▶ [Consigna 1]: Enumera, copiándolas completas, todas las líneas de los registros en las que aparece la cadena “agent”, teniendo en cuenta la distinción entre mayúsculas y minúsculas.

La pregunta es: ¿qué tipo de Estado y de sociedad podría sobre tal criterio montarse? No olvidemos, “sin la identidad étnica, las naciones indígenas no existirían”. Entonces, la primera tarea del nuevo Estado etnicista sería, lógicamente, preservarlas. Supongo que el matrimonio obligatorio al interior de la etnia sería la primera tarea. No habría otra manera de establecer las fronteras y preservar, como dicen los nuevos antropólogos, los “fenotipos”. Veo difícilmente a los campesinos obligados a elegir solo entre el grupo colla o aymara. Pero, admitiendo que esto último fuese posible, y que para gran contentamiento de la antropología se estableciera un sistema de castas en los Andes sudamericanos cuando el de la India comienza a ser batido en brecha por la modernización de ese país, ¿qué haríamos con los mezclados? Sí, ¿qué hacer con los “pêle-mêle”? Puesto que la inmensa mayoría de la población pertenece más a esta categoría que a las etnias (¿?) Y no se trata solo de “criollos” más o menos blancos que, probablemente, tendrían que repatriarse, ¿nuevos pieds noirs? Sino, y es el caso del Perú, los peruanos, descendientes de cruzamientos de negros, japoneses, chinos, con los que tienen algo de sangre italiana o libanesa, de judíos que, supongo, tendrán que llevar algúna señal distintiva. ¡Y los mestizos!

No veo cómo la “autodeterminación de los pueblos indios”, en países donde dicen los tenientes del indianismo que son mayoría, no traería estos problemas. Que se asuman las consecuencias de esa tesis. Se está proponiendo, so capa de defensa de la diferencia y de los derechos de los pueblos olvidados, nada más ni nada menos que un Estado racista.

Es difícil pensar que la etnología francesa, fundada por hombres del Frente Popular como Paul Rivet, se acomoda a estos menesteres. En los hechos, el indianismo no es una respetable utopía sino una moda, y una ligereza imperdonable en científicos sociales. Hacia los años veinte se podía sostener estos puntos de vista. Tal vez entonces los Andes eran reservorios de intocadas etnias. No cincuenta años después.

▶ [Registros proporcionados]:

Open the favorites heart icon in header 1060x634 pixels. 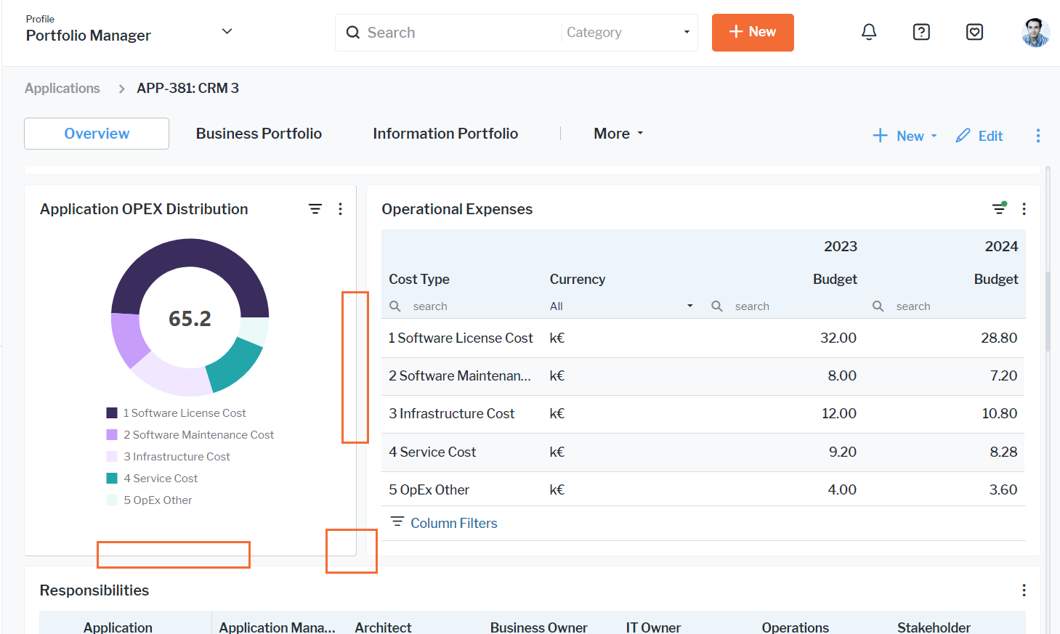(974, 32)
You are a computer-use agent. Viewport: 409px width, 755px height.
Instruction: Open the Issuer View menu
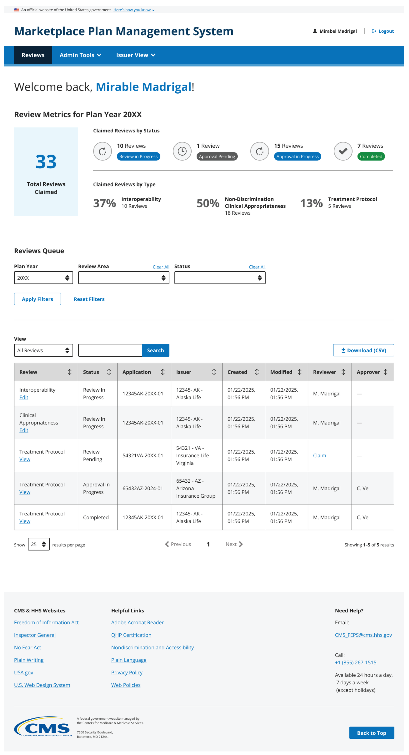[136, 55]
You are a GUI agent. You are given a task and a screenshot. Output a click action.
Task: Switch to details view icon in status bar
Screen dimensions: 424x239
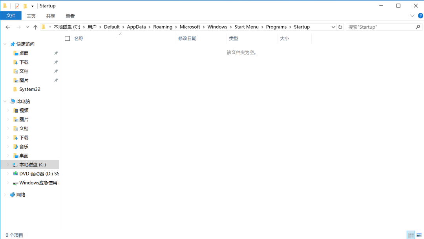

...

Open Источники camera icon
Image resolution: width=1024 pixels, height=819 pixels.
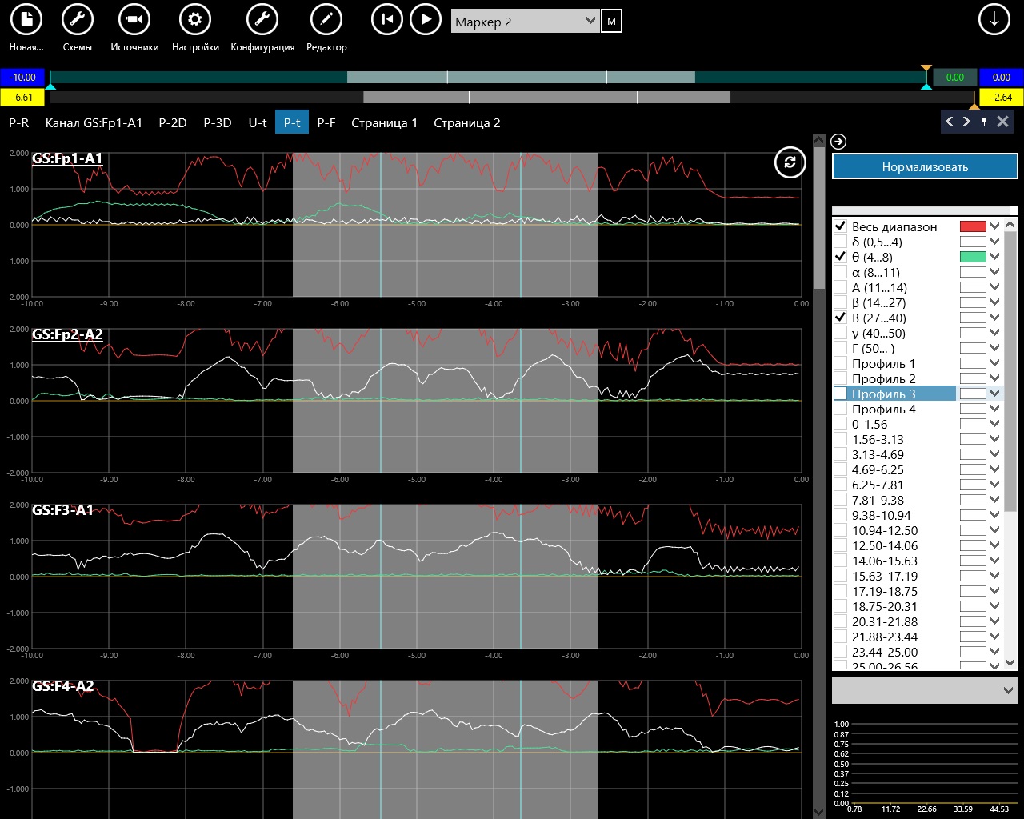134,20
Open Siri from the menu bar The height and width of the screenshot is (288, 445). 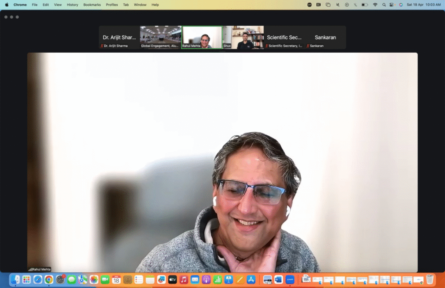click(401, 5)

▶ [Consigna 2]:
Responde estas preguntas sobre el fragmento del texto:
(a) ¿Qué hombre del Frente Popular se nombra como fundador de la etnología francesa?
(b) ¿Qué tipo de Estado se está proponiendo, según el fragmento, so capa de defensa de la diferencia?
(c) ¿En qué país comienza el sistema de castas a ser batido en brecha por la modernización?

▶ [Resultado 1]:
You are a computer-use agent. Viewport: 409px width, 755px height.
You are a GUI agent. You are given a task and a screenshot. Output a click action.

▶ [Resultado 2]:
(a) Paul Rivet.
(b) Un Estado racista.
(c) En la India.